Begun in 2010, the Heroes of Sinclair series of comics features superheroes who operate as privately employed first-responders, working in shifts and regular patrols and eschewing secret identities. The burgeoning city of Sinclair is a tempting target for villains of all stripes seeking to make their name away from the larger cities and their more powerful superheroes. The series centers on Focus, a married heroine who can become ethereal or strong as steel. eMMA is her best friend and fellow defender of the city.
Dickens is the writer and artist for the line of black-and-white comics which began in 2010 as minicomics. He graduated Brevard College in 1992 with a concentration in painting, where he also started a 26-year career in publications. His work has appeared in anthologies for Wide Awake Press, Ronin Studios, and PopImage.com. This year marks his fifth year as a member of the artists and small-press studios of HeroesCon.
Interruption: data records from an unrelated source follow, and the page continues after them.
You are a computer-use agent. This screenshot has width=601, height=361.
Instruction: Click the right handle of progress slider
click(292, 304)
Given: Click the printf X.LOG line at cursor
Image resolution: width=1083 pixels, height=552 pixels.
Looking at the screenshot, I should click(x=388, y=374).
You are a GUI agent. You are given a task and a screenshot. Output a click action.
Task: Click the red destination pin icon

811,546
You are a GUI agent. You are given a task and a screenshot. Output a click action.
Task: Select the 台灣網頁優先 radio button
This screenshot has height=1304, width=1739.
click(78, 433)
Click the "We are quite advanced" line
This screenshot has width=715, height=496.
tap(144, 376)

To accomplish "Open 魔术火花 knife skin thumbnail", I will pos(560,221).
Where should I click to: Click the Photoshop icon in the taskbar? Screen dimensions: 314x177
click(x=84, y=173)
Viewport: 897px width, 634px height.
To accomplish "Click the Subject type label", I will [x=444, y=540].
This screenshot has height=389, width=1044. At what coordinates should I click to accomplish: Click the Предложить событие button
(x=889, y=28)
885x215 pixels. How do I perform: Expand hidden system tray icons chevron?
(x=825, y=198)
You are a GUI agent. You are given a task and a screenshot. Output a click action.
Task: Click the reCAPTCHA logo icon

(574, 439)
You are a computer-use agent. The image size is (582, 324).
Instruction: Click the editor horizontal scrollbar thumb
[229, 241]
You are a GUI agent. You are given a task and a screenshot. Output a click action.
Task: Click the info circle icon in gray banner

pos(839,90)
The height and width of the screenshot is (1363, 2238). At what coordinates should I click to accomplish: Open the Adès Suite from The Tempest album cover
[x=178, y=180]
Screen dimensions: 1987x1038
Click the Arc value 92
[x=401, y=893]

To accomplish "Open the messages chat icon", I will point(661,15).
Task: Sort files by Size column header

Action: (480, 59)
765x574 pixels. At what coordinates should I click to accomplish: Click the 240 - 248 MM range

The Heroes of Sinclair Volume 1 collection — spanning six issues, 144 pages and priced at $10 — goes into its second printing this year. eMMA 1 is 28 pages and retails for $2.99. Both are currently available from robotwonderboy.com and at various bookstores in Asheville. Heroes of Sinclair is also available from Comixology, a subsidiary of Amazon distributing digital copies of comics for computers and mobile devices.
“I’m thrilled to present a new story, one that considers how we define heroes these days,” Dickens said. “And, of course, with big action and some jokes. All the stuff that makes comics fun.”